__Exercise prompt__
Output the full listing below exactly.

__Material shown__

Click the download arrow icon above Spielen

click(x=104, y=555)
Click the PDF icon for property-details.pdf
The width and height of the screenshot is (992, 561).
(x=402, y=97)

__Written answer__
Click the download arrow icon above Spielen

click(x=104, y=555)
Click the PDF icon for property-details.pdf
The width and height of the screenshot is (992, 561).
(x=402, y=97)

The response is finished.